Critical mathematics education and climate change A teaching and research partnership in lower-secondary school

Abstract

This study took place at Western Norway University of Applied Sciences. The research question is: How can teachers facilitate students’ critical mathematical competencies in a climate change context? To enable students to act as critical citizens and empower them for a lived democracy is a crucial task for education. From a critical mathematics perspective, students can become aware of mathematics’ role in shaping society. They can be capable of critiquing the use of mathematics and applying mathematical competencies to empower themselves both personally and for the greater good of society.

The question contains four research focuses that are addressed in four individual papers. Research focus no. 1 identifies and critically reflects on concepts and perspectives emphasised as important in the literature of two fields – critical mathematics education and post-normal science – and is addressed in a literature overview (paper I). Research focuses 2, 3, and 4 involve a research partnership (papers II, III, and IV) with three teachers and their four classes in lower-secondary school. For about a year, 42 classroom lessons were designed by the teachers to develop students’ critical mathematical competencies in a climate change context. Research focus no. 2 involves how teachers’ values can influence their teaching by investigating their facilitation and reflections of value-aspect with respect to climate change and school mathematics. Research focus no. 3 identifies the potential for facilitating students’ awareness and understanding of the formatting power of mathematics. Lastly, research focus no. 4 identifies how students’ critical mathematical competencies can appear in their argumentation. This study has, therefore, a perspective on students’ critical mathematical competencies and how teachers facilitate them.
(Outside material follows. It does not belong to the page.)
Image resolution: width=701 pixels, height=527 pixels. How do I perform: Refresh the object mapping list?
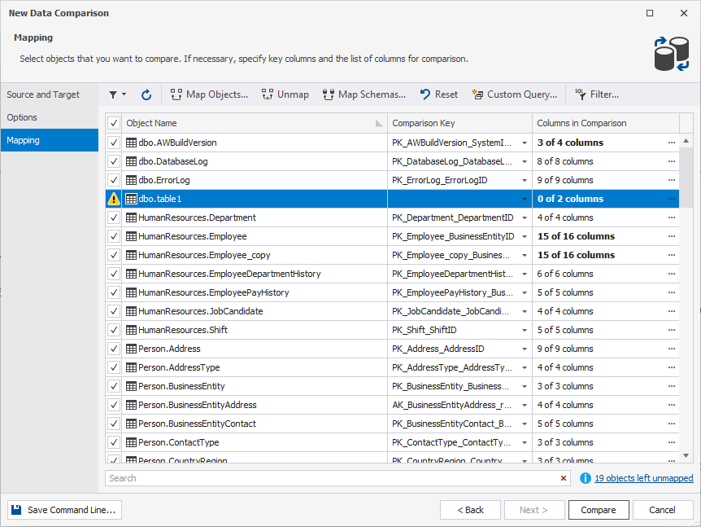click(146, 94)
The findings from the four papers are structured and discussed in six themes. In the first theme, lived democracy and critical citizens, I discuss how the teachers connect climate change, students’ critical mathematical competencies, and democracy. They emphasise critical competencies as a crucial skill for students and treat the students as critical citizens by engaging them in discussion and debates. In the second theme, the mathematical formatting of climate change, I identified, amongst others, how the teachers express it as vital that students identify, understand and reflect on how mathematics can influence how we perceive climate change issues. I also discussed how teachers deliberate or un-deliberate that choices of graphs, numbers or topics can influence students or others.

In the third theme, critique and critical reflections, I identify how the teachers facilitate students’ critical reflections regarding mathematics-based argumentation in complex scientific issues. In addition, I explore how they prepare them to deal with uncertainties, consider implications of graphs, and include their critical agency in taking justified standpoints. In the fourth theme, mathematical literacy and kinds of knowing, I discuss students’ intertwined mathematical, technological, and reflective knowing. Examples of how students sometimes struggle to move beyond the mathematical borders of a task are contrasted with how they use their everyday knowledge and relate the task to the real-world. The students’ mathematical literacy is discussed in relation to local and global climate change concerns and 21st-century skills.
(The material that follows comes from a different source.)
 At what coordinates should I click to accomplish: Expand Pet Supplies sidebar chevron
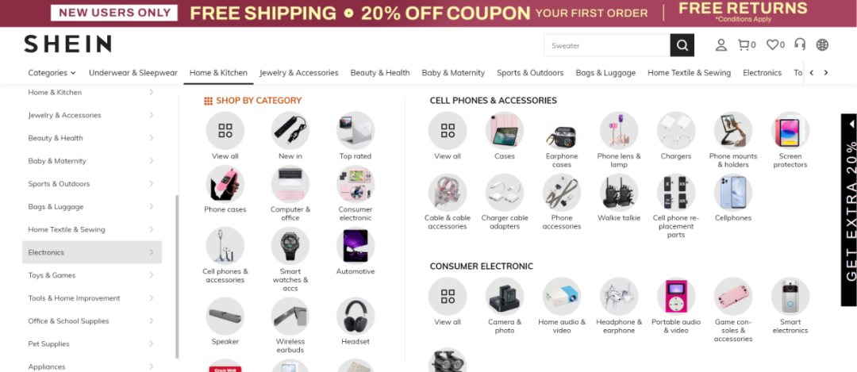pyautogui.click(x=151, y=344)
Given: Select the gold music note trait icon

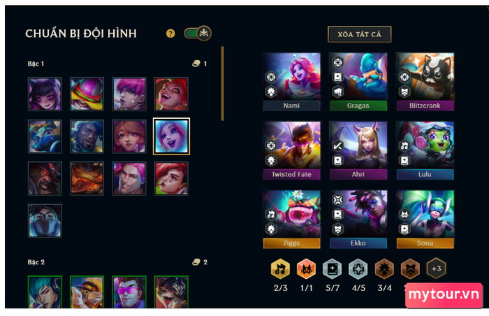Looking at the screenshot, I should 280,268.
In the fifth theme, controversies and values, I identify how the teachers emphasise the controversies in climate change issues to deliberately create debate and reflections, instead of avoiding the controversies. In the sixth theme, student-centred and dialogic learning, I discuss six aspects characterising the learning environment in the research partnership, for instance, student-centred approaches, types of understanding, and the content and qualities of dialogues.

These six themes are relevant when teachers facilitate students’ critical mathematics competencies in a climate change context. They are neither exhaustive nor exclusive but can provide a foundation for teachers and researchers who consider including complex real-life problems in the mathematics classroom and aim at developing students as critical citizens in a lived democracy.